Sauf que le TAP d’Évreux ne leur a pas seulement opposé les « bip-bip » de leur récent outillage. Pour justifier le retrait de leurs bracelets, la Justice a également avancé le fait qu’ils n’avaient pas déféré à certaines convocations devant les services pénitentiaires d’insertion et de probation (SPIP). Sur ce point, les anciens lieutenants de Nicolas Sarkozy se sont également défendus en évoquant leur situation personnelle. Et notamment les nombreux rendez-vous médicaux qui encombrent leurs agendas et les empêchent, donc, de rencontrer les agents chargés de leurs projets de réinsertion.

Au surplus, la Justice s’interroge aussi sur le remboursement des amendes, des dommages et intérêts et des frais de justice que l’ancien édile de Levallois-Perret et sa première adjointe d’alors ont été condamnés à verser. « C’est n’importe quoi !, s’étrangle Pierre-Olivier Sur à cette évocation. La Justice a saisi le fruit de la vente de la villa Pamplemousse à Saint-Martin (Antilles), soit 2,5 millions d’euros. Et il y a aussi la caution d’un million d’euros qui a été versée. Les Balkany ont donc déjà versé 3,5 millions d’euros. Ce n’est pas de leur faute si l’argent est mal fléché par les services de Bercy... »

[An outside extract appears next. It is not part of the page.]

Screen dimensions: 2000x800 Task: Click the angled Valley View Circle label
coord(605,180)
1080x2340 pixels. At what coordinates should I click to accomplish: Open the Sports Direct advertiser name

Dans l’attente d’un examen par la chambre d’application des peines

Si les raisons de la décision du TAP sont discutées, ses conséquences le sont tout autant. Les bracelets électroniques étant désormais retirés, la procédure pénale, stricte en matière d’application des peines, prévoit normalement l’incarcération des époux Balkany. En toute logique, les septuagénaires auraient dû être inscrits sur le fichier des personnes recherchées (FPR) et conduits en détention au premier contrôle de police. En effet, si Patrick et Isabelle Balkany ont fait appel du jugement du TAP, celui-ci n’est pas suspensif.

Mais pourtant, les Balkany ne vont pas rejoindre Claude Guéant derrière les barreaux. Du moins pas tout de suite. Dominique Puechmaille, la procureure de la République d’Évreux, a en effet décidé de ne pas mettre à exécution « immédiatement » la décision du TAP, de ne pas demander à les conduire en prison. « Au regard de la personnalité des intéressés, j’ai, en opportunité, décidé d’attendre l’expiration des voies de recours », confie-t-elle. C’est-à-dire que les Balkany devront donc désormais attendre la décision, en appel, de la chambre d’application des peines pour connaître leur sort carcéral. Pour l’instant, aucune date d’audience n’est fixée.

Résultat, Patrick et Isabelle Balkany se retrouvent dans une situation incongrue : ils ne sont plus sous bracelet électronique mais pas plus en détention alors qu’ils doivent purger leur peine. « Si le placement sous surveillance électronique est rétabli [par la chambre d’application des peines], on décomptera le délai de retrait et s’ils sont placés effectivement en détention aussi, décrypte encore Dominique Puechmaille. L’idée, c’est qu’ils finissent par faire toute la durée de la peine soit avec un aménagement, soit sans. C’est pourquoi sur cette période intermédiaire de l’examen du recours, les écrous ont été levés. »

En attendant, les Balkany ont d’autres soucis à se faire. Le 9 février, ils doivent repasser devant la cour d’appel de Paris dans le volet « blanchiment fiscal » et « prise illégale d’intérêts ». Définitivement reconnus coupables d’avoir dissimulé plus de 13 millions d’euros au fisc, les anciens barons de droite doivent comparaître lors de cette audience qui ne sera consacrée qu’au quantum de leurs peines, après une décision de la Cour de cassation, en juin 2021. En mai 2020, dans ce dossier, Patrick et Isabelle Balkany avaient été condamnés, respectivement dans ce volet, à cinq et quatre ans d’emprisonnement. Si le 9 février, la cour d’appel venait à prendre une décision similaire, les services d’application des peines pourront se préparer à résoudre un nouveau casse-tête.